● **AIM OF THE TASK**:
Please transcribe the listing that follows exactly; images are to be excluded.

● **DATA SUPPLIED**:
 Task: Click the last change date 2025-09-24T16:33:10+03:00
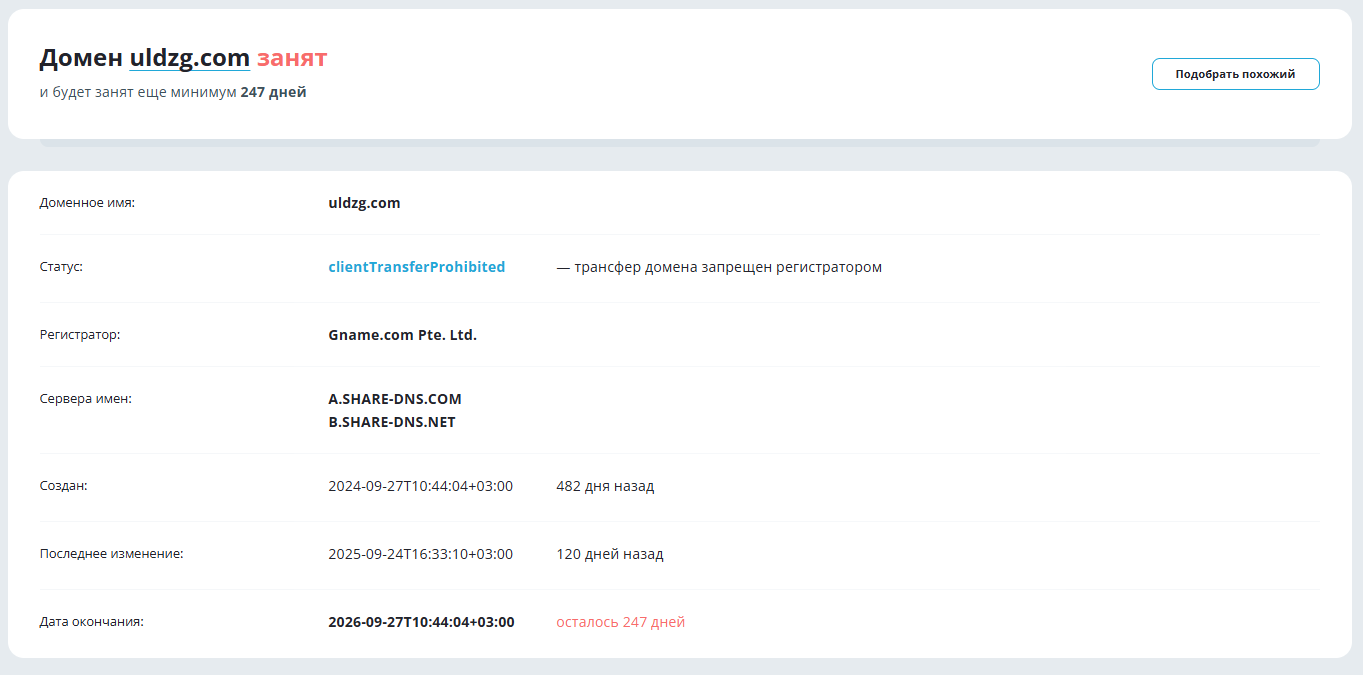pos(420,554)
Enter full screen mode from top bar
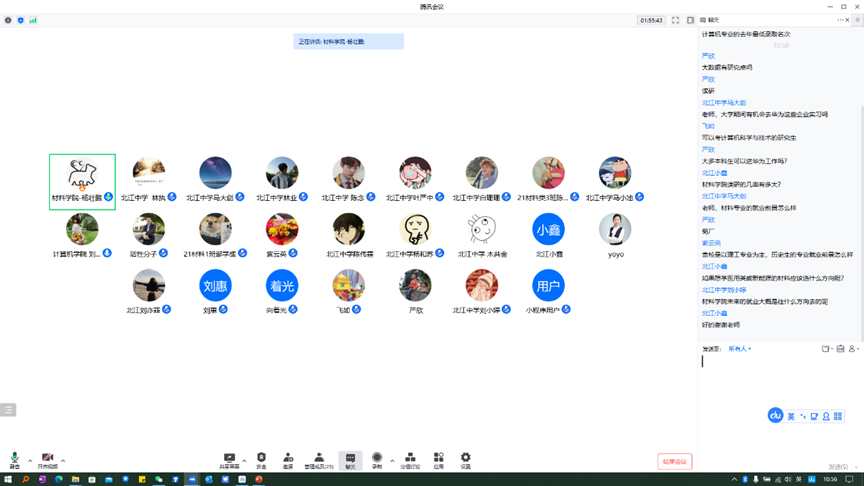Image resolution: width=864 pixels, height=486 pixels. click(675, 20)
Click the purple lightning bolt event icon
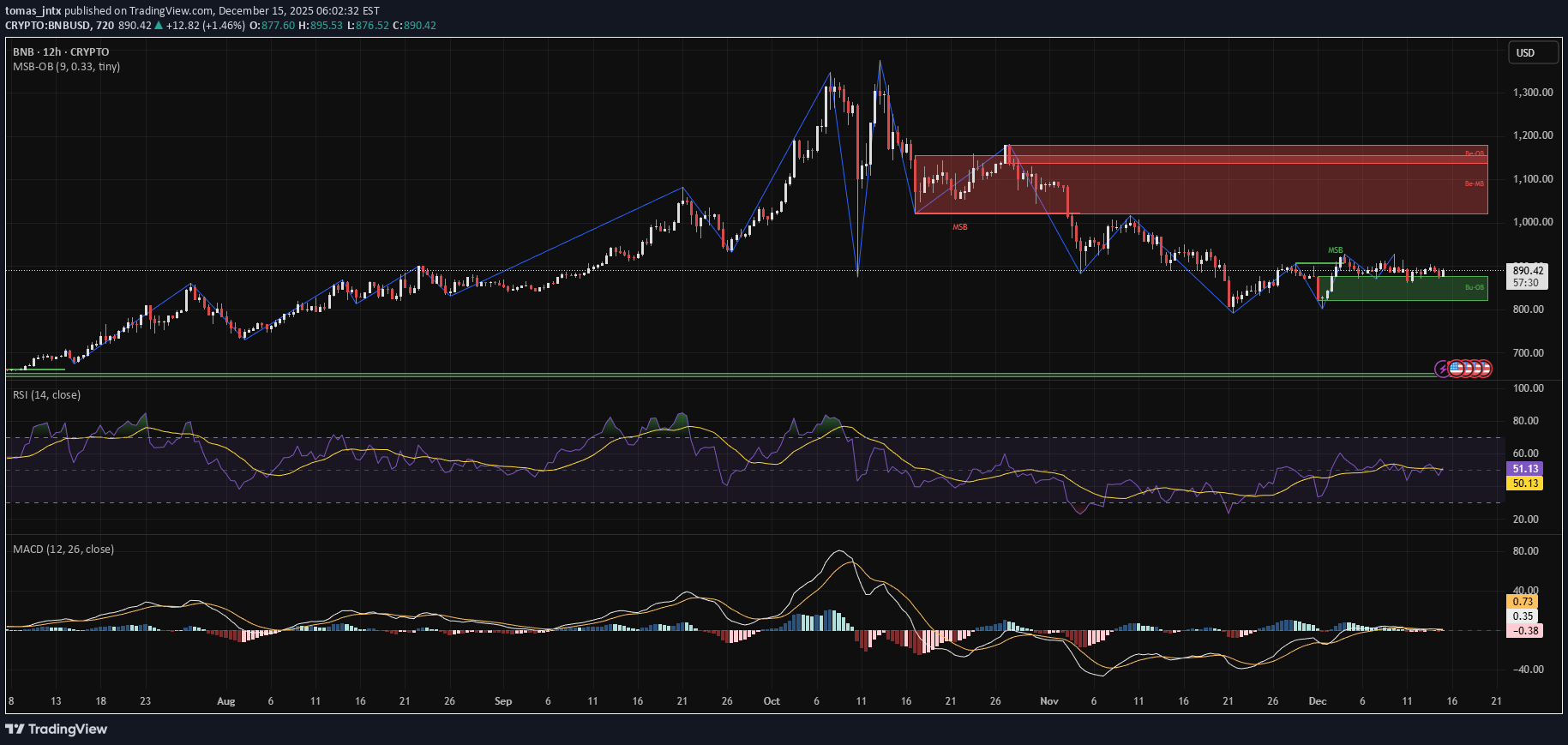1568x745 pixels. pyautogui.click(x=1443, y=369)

● **EXERCISE ANSWER**:
 Task: Click the last change date 2025-09-24T16:33:10+03:00
pos(420,554)
Enter full screen mode from top bar
Image resolution: width=864 pixels, height=486 pixels. click(675, 20)
Click the purple lightning bolt event icon
1568x745 pixels. pyautogui.click(x=1443, y=369)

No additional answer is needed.